Version en vigueur depuis le 10 mars 2004

Pour les nécessités de l’exécution de la commission rogatoire, l’officier de police judiciaire peut procéder aux réquisitions prévues par le premier alinéa de l’article 60-2.Avec l’autorisation expresse du juge d’instruction, l’officier de police peut procéder aux réquisitions prévues par le deuxième alinéa de l’article 60-2.Les organismes ou personnes concernés mettent à disposition les informations requises par voie télématique ou informatique dans les meilleurs délais.Le fait de refuser de répondre sans motif légitime à ces réquisitions est puni conformément aux dispositions du quatrième alinéa de l’article 60-2.

La position du requérant

Le requérant contestait les dispositions permettant au juge d’instruction, ou à un officier de police judiciaire commis par lui, de requérir la communication de données de connexion alors qu’une instruction pourrait porter sur tout type d’infraction et qu’elle n’est pas justifiée par l’urgence ni limitée dans le temps. Il en résulterait une méconnaissance du droit au respect de la vie privée. Il ajoutait que les articles permettent au juge d’instruction, ou à l’officier de police judiciaire commis par lui, de requérir des données de connexion alors que ce magistrat ne constitue pas une juridiction indépendante. Il en résulterait une méconnaissance, d’une part, des exigences du droit de l’Union européenne, et, d’autre part, des droits de la défense ainsi que du droit à un recours juridictionnel effectif.

La décision des Sages

Le Conseil constitutionnel rappelle que l’article 2 de la Déclaration des droits de l’homme et du citoyen de 1789 proclame le droit au respect de la vie privée. Il revient au législateur, sur le fondement de l’article 34 de la Constitution, de fixer les règles concernant les garanties fondamentales accordées aux citoyens pour l’exercice des libertés publiques en assurant la conciliation entre l’objectif de valeur constitutionnelle de recherche des auteurs d’infraction et le droit au respect de la vie privée.

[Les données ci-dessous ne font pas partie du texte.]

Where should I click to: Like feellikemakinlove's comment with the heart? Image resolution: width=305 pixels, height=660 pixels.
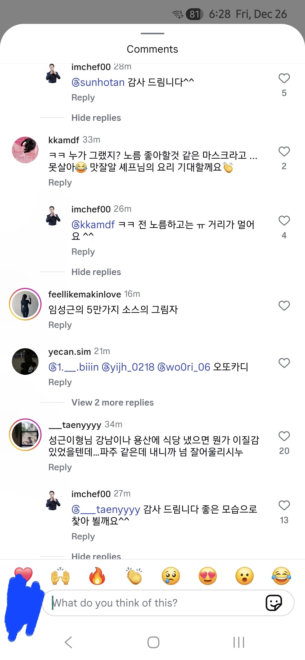[x=284, y=306]
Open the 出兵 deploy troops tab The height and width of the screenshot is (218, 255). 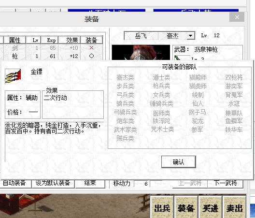[162, 207]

Les données de connexion, mises en avant par le requérant, comportent notamment les données relatives à l’identification des personnes, à leur localisation et à leurs contacts téléphoniques et numériques ainsi qu’aux services de communication au public en ligne qu’elles consultent. Elles fournissent donc sur les personnes en cause ainsi que, le cas échéant, sur des tiers, des informations nombreuses et précises, particulièrement attentatoires à leur vie privée. Mais le législateur a poursuivi l’objectif de valeur constitutionnelle de recherche des auteurs d’infractions. Il a investi le juge d’instruction, magistrat dont l’indépendance est garantie par la Constitution. Par ailleurs, l’ouverture d’une information, obligatoire en cas de crime, est limitée à certains délits ou au dépôt d’une plainte avec constitution de partie civile. Enfin, l’action de l’officier de police judiciaire est encadrée dans son périmètre et dans des délais et contrôlée dans son exécution par le juge d’instruction.

De ces éléments réunis, le Conseil constitutionnel tire la conclusion que les dispositions contestées opèrent une conciliation équilibrée entre l’objectif de valeur constitutionnelle de recherche des auteurs d’infractions et le droit au respect de la vie privée. Ne méconnaissant pas les droits de la défense et le droit à un recours juridictionnel effectif ni aucun autre droit ou liberté que la Constitution garantit, les articles doivent être déclarés conformes à la Constitution.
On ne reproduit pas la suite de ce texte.